The probate court has a responsibility to manage our affairs when we can’t.
This can happen in three different situations:
- You die and own assets titled in your own name, or the estate is the beneficiary. Since you can no longer manages these assets, someone must be given the legal authority to manage these assets on your behalf. The probate court has the responsibility to appoint an estate representative and monitor the activities of the estate representative.
- You become incapacitated. The law will consider you unable to manage your financial affairs or make your own health care choices. Someone must be given the legal authority to make choices for you. The probate court is obligated to appoint a conservator to manage your affairs, and then supervises the activities of the conservator.
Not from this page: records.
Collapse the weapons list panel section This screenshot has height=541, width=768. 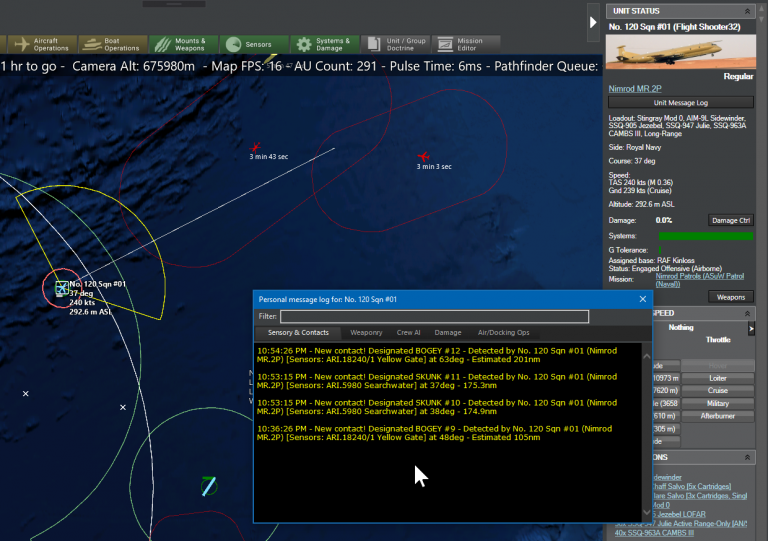(750, 457)
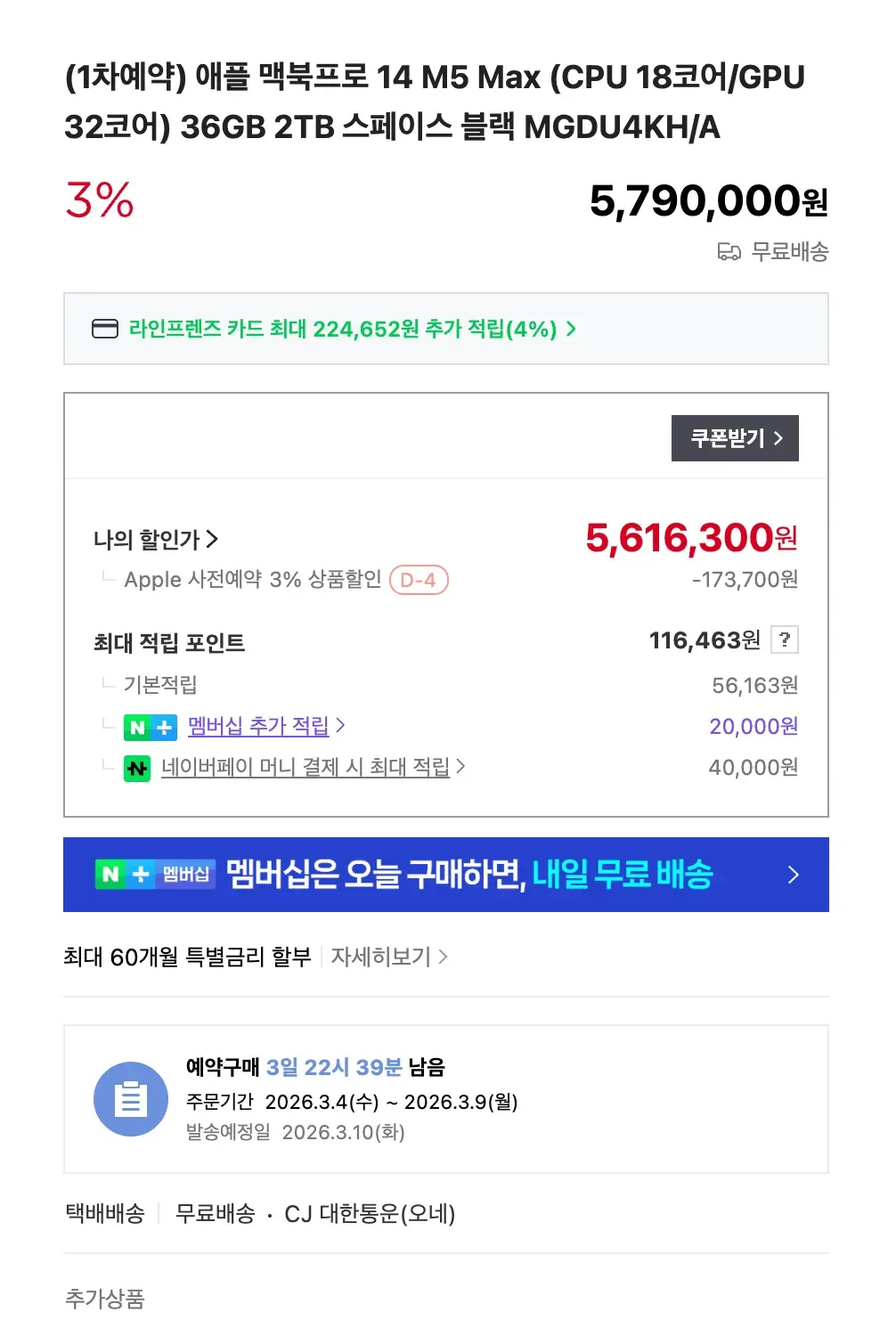Image resolution: width=896 pixels, height=1320 pixels.
Task: Click the credit card icon in LINE Friends banner
Action: pyautogui.click(x=105, y=330)
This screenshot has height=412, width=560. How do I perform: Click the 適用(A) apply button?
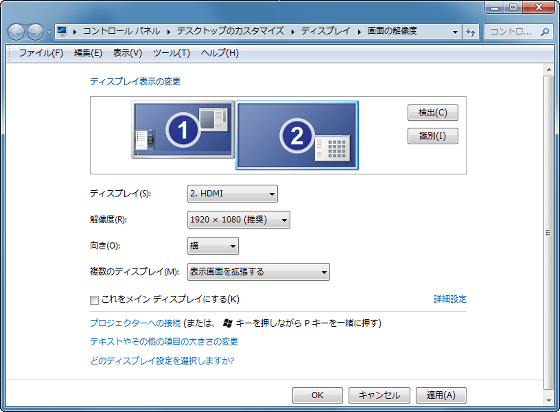[441, 395]
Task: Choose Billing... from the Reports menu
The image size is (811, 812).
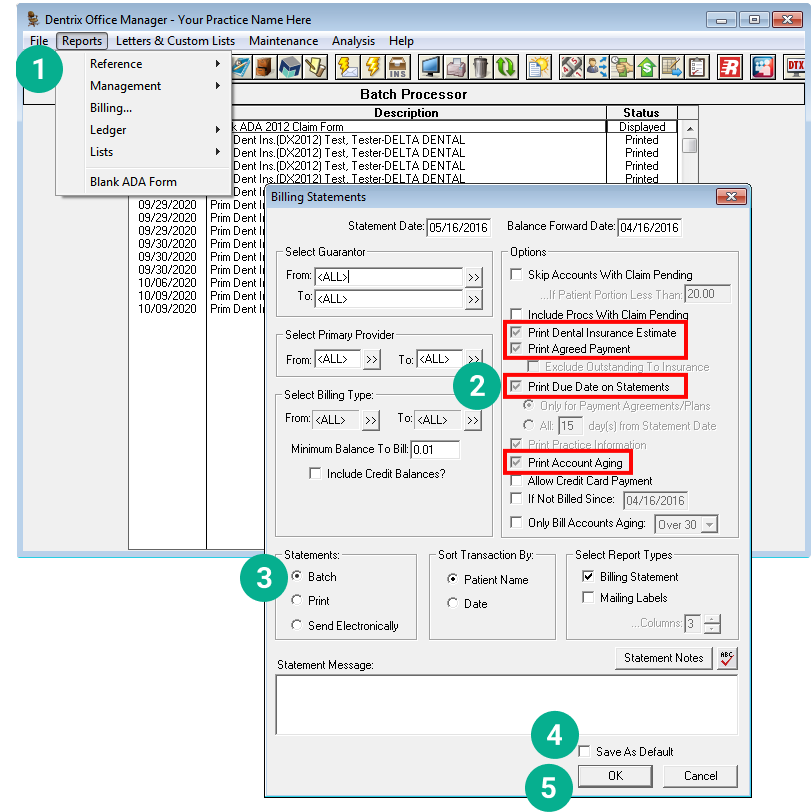Action: (111, 108)
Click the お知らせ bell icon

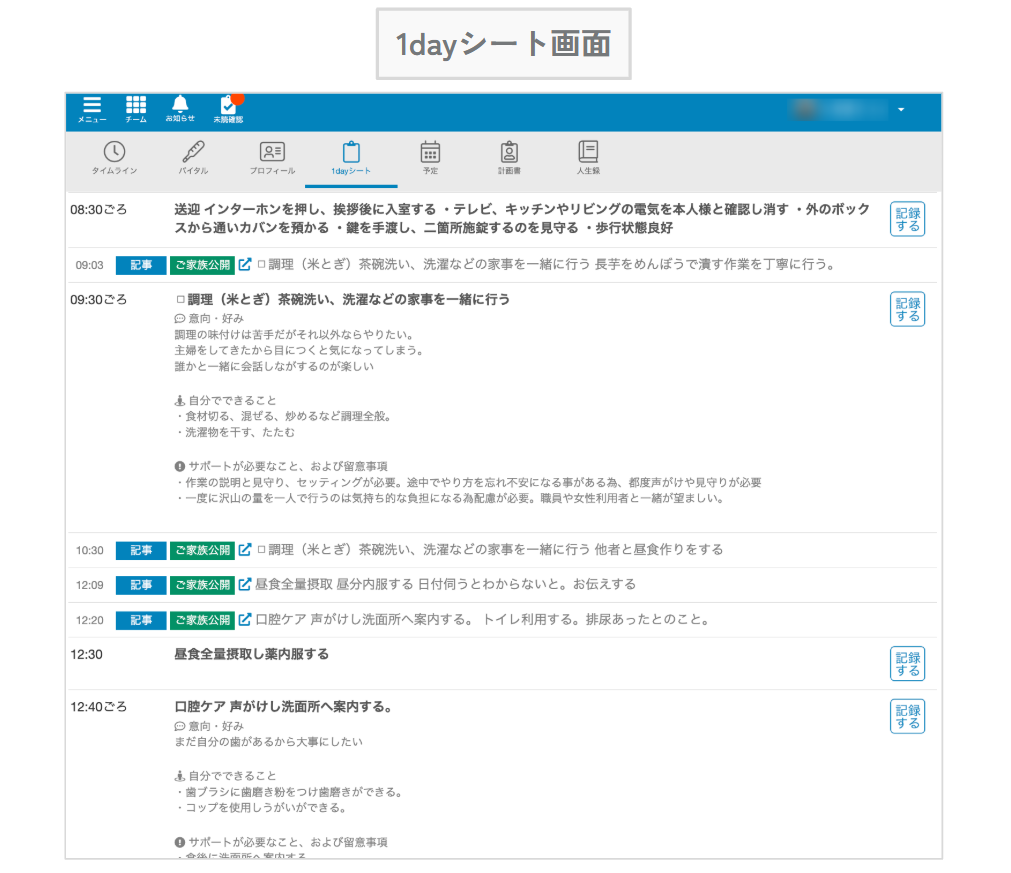[180, 108]
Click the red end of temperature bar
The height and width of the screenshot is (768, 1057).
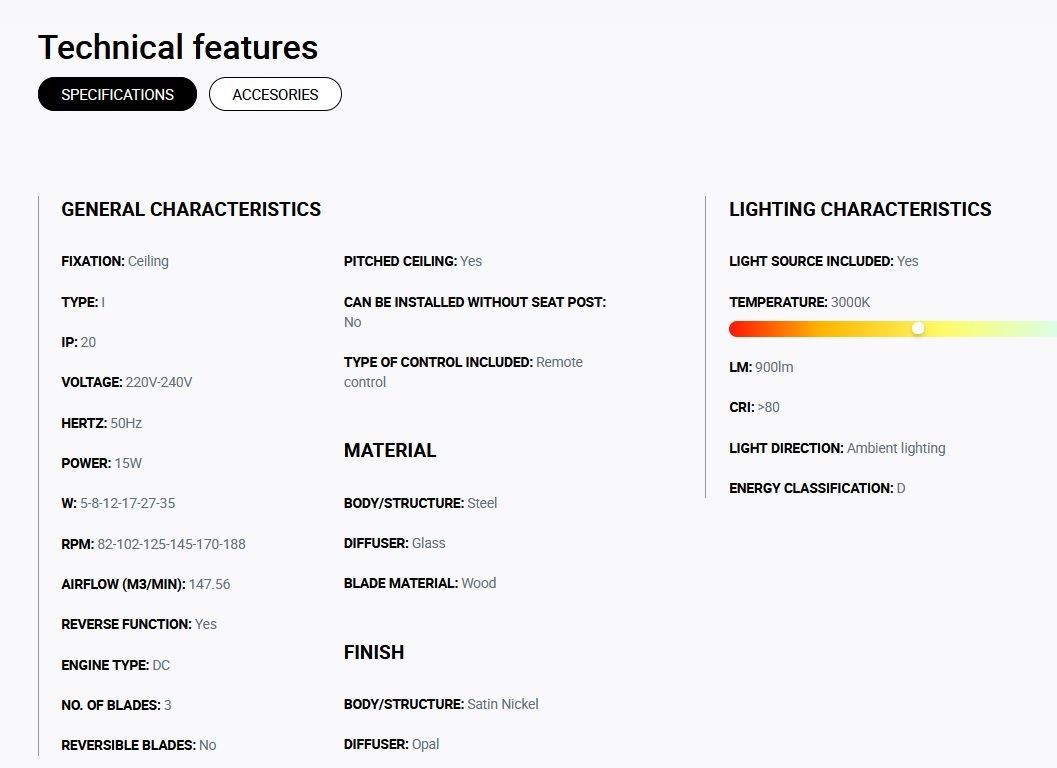(740, 329)
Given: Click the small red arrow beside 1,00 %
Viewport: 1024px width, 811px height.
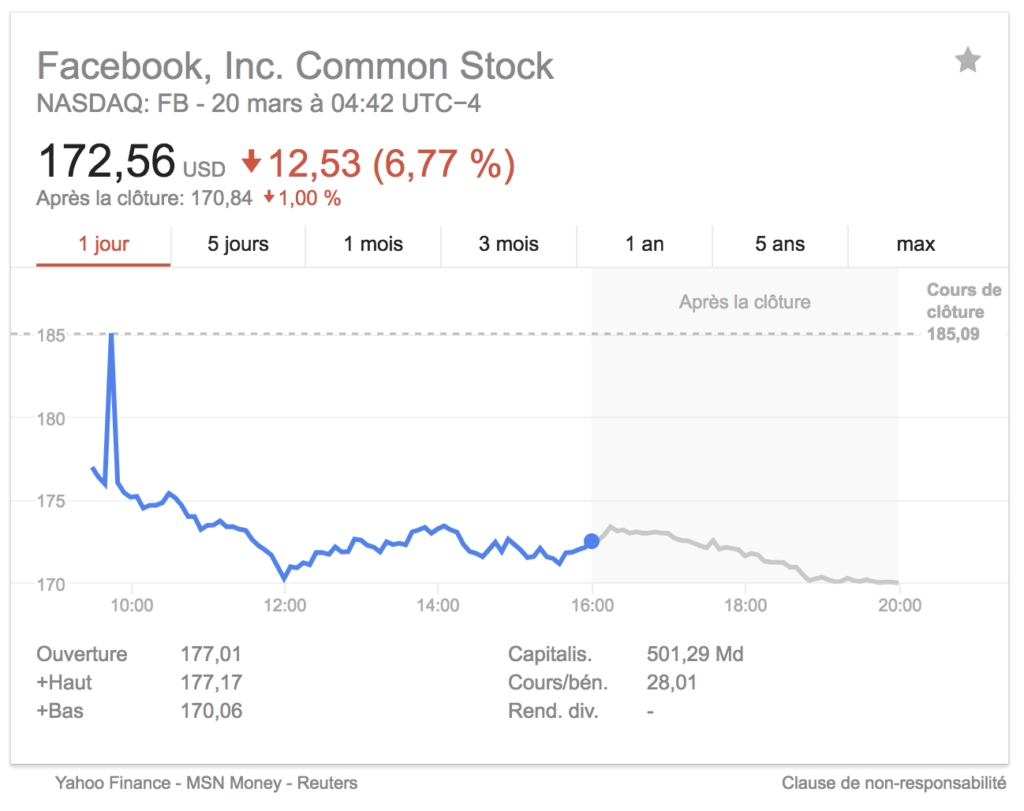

- A minor child is named as a beneficiary. Since minor children cannot legally “own” property, a guardian must be appointed to manage their affairs until the minor child is considered an adult. The probate court has the responsibility to appoint a guardian and to monitor the actions taken by the guardian.

"Working through a probate court without a plan was a nightmare."
When the probate court is involved, several things happen:
All of the information regarding you and your financial or health affairs are public records. In many courts, these records can be accessed online by anyone.
The cost of probate comes from your net worth. These costs can include court filing costs, legal fees, surety bond, and reporting fees.
The person appointed to be in charge of making choices for you or your minor children must follow choices set by state statutes, which may not be your choices.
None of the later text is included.